__Exercise materials__.
==============================

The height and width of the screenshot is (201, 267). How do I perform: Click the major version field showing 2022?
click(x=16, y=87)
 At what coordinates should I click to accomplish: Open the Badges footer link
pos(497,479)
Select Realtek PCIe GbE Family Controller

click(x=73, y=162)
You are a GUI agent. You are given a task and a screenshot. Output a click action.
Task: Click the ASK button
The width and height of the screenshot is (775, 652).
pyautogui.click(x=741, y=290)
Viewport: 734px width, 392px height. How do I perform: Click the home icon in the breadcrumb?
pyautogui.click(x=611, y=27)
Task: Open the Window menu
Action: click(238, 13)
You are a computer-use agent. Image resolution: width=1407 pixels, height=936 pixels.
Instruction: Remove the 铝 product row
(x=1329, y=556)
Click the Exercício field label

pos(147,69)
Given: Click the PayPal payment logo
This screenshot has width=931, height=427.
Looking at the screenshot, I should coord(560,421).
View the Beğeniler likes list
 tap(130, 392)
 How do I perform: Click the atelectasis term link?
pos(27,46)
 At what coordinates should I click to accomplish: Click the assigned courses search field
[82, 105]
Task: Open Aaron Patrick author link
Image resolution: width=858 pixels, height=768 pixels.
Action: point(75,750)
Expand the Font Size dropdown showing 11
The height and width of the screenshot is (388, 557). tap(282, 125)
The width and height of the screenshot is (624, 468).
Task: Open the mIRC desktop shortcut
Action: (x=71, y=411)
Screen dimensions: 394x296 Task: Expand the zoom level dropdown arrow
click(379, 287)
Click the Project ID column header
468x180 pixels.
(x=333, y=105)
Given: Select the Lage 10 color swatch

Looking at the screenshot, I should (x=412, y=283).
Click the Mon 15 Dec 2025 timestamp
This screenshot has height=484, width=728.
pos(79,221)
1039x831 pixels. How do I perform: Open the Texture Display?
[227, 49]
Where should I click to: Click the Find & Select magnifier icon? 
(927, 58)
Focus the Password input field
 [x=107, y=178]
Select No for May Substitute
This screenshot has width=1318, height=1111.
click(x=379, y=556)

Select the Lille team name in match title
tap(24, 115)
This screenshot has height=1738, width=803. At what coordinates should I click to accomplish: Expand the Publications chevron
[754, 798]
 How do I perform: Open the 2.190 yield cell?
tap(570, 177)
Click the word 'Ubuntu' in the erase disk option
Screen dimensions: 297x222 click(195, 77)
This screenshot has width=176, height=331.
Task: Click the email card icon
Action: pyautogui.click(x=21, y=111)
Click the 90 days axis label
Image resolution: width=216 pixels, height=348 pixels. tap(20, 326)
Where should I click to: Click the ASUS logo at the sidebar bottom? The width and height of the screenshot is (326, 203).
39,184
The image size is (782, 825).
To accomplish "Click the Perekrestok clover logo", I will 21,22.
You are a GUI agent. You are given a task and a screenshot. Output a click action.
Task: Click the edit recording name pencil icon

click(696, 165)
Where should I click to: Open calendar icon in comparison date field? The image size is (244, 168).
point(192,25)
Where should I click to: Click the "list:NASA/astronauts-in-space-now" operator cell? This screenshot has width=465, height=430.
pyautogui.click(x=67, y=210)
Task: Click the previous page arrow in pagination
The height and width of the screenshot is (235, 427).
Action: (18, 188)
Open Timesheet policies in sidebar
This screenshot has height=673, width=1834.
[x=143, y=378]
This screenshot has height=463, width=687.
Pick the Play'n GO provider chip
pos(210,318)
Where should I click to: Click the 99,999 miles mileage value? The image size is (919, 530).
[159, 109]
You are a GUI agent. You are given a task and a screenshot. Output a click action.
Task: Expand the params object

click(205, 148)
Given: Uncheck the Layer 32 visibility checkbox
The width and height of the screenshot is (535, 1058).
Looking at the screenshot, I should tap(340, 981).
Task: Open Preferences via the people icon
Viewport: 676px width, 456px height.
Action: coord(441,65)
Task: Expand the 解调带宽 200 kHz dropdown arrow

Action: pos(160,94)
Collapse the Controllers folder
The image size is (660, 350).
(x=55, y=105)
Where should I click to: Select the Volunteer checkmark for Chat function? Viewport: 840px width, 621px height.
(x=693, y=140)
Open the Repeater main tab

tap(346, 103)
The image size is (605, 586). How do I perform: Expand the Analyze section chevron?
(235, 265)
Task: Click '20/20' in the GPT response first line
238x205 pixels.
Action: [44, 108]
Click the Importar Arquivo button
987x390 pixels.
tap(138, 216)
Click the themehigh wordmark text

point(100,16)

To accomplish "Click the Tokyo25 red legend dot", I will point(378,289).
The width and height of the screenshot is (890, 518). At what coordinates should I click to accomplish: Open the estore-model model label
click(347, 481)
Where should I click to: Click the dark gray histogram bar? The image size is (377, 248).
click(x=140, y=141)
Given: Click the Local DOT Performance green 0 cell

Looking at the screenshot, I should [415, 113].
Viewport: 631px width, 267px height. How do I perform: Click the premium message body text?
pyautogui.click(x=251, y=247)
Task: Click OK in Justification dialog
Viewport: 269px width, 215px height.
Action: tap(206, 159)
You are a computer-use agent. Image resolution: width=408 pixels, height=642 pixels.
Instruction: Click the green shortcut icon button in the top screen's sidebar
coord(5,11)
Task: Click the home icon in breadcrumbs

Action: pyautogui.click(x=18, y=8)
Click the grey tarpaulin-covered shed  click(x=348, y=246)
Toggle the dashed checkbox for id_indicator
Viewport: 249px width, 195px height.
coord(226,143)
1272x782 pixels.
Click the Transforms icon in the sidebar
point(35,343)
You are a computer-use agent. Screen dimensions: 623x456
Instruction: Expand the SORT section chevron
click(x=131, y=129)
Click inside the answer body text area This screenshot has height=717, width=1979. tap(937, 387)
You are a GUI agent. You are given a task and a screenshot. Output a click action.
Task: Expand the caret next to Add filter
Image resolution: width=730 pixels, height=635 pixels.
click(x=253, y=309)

==============================

__Exercise directions__. Taking care to miss no line, set down the whole listing above exactly.

__Exercise output__.
The height and width of the screenshot is (201, 267). How do I perform: Click the major version field showing 2022?
click(x=16, y=87)
 At what coordinates should I click to accomplish: Open the Badges footer link
pos(497,479)
Select Realtek PCIe GbE Family Controller

click(x=73, y=162)
You are a GUI agent. You are given a task and a screenshot. Output a click action.
Task: Click the ASK button
The width and height of the screenshot is (775, 652).
pyautogui.click(x=741, y=290)
Viewport: 734px width, 392px height. How do I perform: Click the home icon in the breadcrumb?
pyautogui.click(x=611, y=27)
Task: Open the Window menu
Action: click(238, 13)
You are a computer-use agent. Image resolution: width=1407 pixels, height=936 pixels.
Instruction: Remove the 铝 product row
(x=1329, y=556)
Click the Exercício field label

pos(147,69)
Given: Click the PayPal payment logo
This screenshot has width=931, height=427.
Looking at the screenshot, I should coord(560,421).
View the Beğeniler likes list
 tap(130, 392)
 How do I perform: Click the atelectasis term link?
pos(27,46)
 At what coordinates should I click to accomplish: Click the assigned courses search field
[82, 105]
Task: Open Aaron Patrick author link
Image resolution: width=858 pixels, height=768 pixels.
Action: point(75,750)
Expand the Font Size dropdown showing 11
The height and width of the screenshot is (388, 557). tap(282, 125)
The width and height of the screenshot is (624, 468).
Task: Open the mIRC desktop shortcut
Action: (x=71, y=411)
Screen dimensions: 394x296 Task: Expand the zoom level dropdown arrow
click(379, 287)
Click the Project ID column header
468x180 pixels.
(x=333, y=105)
Given: Select the Lage 10 color swatch

Looking at the screenshot, I should (x=412, y=283).
Click the Mon 15 Dec 2025 timestamp
This screenshot has height=484, width=728.
pos(79,221)
1039x831 pixels. How do I perform: Open the Texture Display?
[227, 49]
Where should I click to: Click the Find & Select magnifier icon? 
(927, 58)
Focus the Password input field
 [x=107, y=178]
Select No for May Substitute
This screenshot has width=1318, height=1111.
click(x=379, y=556)

Select the Lille team name in match title
tap(24, 115)
This screenshot has height=1738, width=803. At what coordinates should I click to accomplish: Expand the Publications chevron
[754, 798]
 How do I perform: Open the 2.190 yield cell?
tap(570, 177)
Click the word 'Ubuntu' in the erase disk option
Screen dimensions: 297x222 click(195, 77)
This screenshot has width=176, height=331.
Task: Click the email card icon
Action: pyautogui.click(x=21, y=111)
Click the 90 days axis label
Image resolution: width=216 pixels, height=348 pixels. tap(20, 326)
Where should I click to: Click the ASUS logo at the sidebar bottom? The width and height of the screenshot is (326, 203).
39,184
The image size is (782, 825).
To accomplish "Click the Perekrestok clover logo", I will 21,22.
You are a GUI agent. You are given a task and a screenshot. Output a click action.
Task: Click the edit recording name pencil icon

click(696, 165)
Where should I click to: Open calendar icon in comparison date field? The image size is (244, 168).
point(192,25)
Where should I click to: Click the "list:NASA/astronauts-in-space-now" operator cell? This screenshot has width=465, height=430.
pyautogui.click(x=67, y=210)
Task: Click the previous page arrow in pagination
The height and width of the screenshot is (235, 427).
Action: (18, 188)
Open Timesheet policies in sidebar
This screenshot has height=673, width=1834.
[x=143, y=378]
This screenshot has height=463, width=687.
Pick the Play'n GO provider chip
pos(210,318)
Where should I click to: Click the 99,999 miles mileage value? The image size is (919, 530).
[159, 109]
You are a GUI agent. You are given a task and a screenshot. Output a click action.
Task: Expand the params object

click(205, 148)
Given: Uncheck the Layer 32 visibility checkbox
The width and height of the screenshot is (535, 1058).
Looking at the screenshot, I should tap(340, 981).
Task: Open Preferences via the people icon
Viewport: 676px width, 456px height.
Action: coord(441,65)
Task: Expand the 解调带宽 200 kHz dropdown arrow

Action: pos(160,94)
Collapse the Controllers folder
The image size is (660, 350).
(x=55, y=105)
Where should I click to: Select the Volunteer checkmark for Chat function? Viewport: 840px width, 621px height.
(x=693, y=140)
Open the Repeater main tab

tap(346, 103)
The image size is (605, 586). How do I perform: Expand the Analyze section chevron?
(235, 265)
Task: Click '20/20' in the GPT response first line
238x205 pixels.
Action: [44, 108]
Click the Importar Arquivo button
987x390 pixels.
tap(138, 216)
Click the themehigh wordmark text

point(100,16)

To accomplish "Click the Tokyo25 red legend dot", I will point(378,289).
The width and height of the screenshot is (890, 518). At what coordinates should I click to accomplish: Open the estore-model model label
click(347, 481)
Where should I click to: Click the dark gray histogram bar? The image size is (377, 248).
click(x=140, y=141)
Given: Click the Local DOT Performance green 0 cell

Looking at the screenshot, I should [415, 113].
Viewport: 631px width, 267px height. How do I perform: Click the premium message body text?
pyautogui.click(x=251, y=247)
Task: Click OK in Justification dialog
Viewport: 269px width, 215px height.
Action: tap(206, 159)
You are a computer-use agent. Image resolution: width=408 pixels, height=642 pixels.
Instruction: Click the green shortcut icon button in the top screen's sidebar
coord(5,11)
Task: Click the home icon in breadcrumbs

Action: pyautogui.click(x=18, y=8)
Click the grey tarpaulin-covered shed  click(x=348, y=246)
Toggle the dashed checkbox for id_indicator
Viewport: 249px width, 195px height.
coord(226,143)
1272x782 pixels.
Click the Transforms icon in the sidebar
point(35,343)
You are a computer-use agent. Screen dimensions: 623x456
Instruction: Expand the SORT section chevron
click(x=131, y=129)
Click inside the answer body text area This screenshot has height=717, width=1979. tap(937, 387)
You are a GUI agent. You are given a task and a screenshot. Output a click action.
Task: Expand the caret next to Add filter
Image resolution: width=730 pixels, height=635 pixels.
click(x=253, y=309)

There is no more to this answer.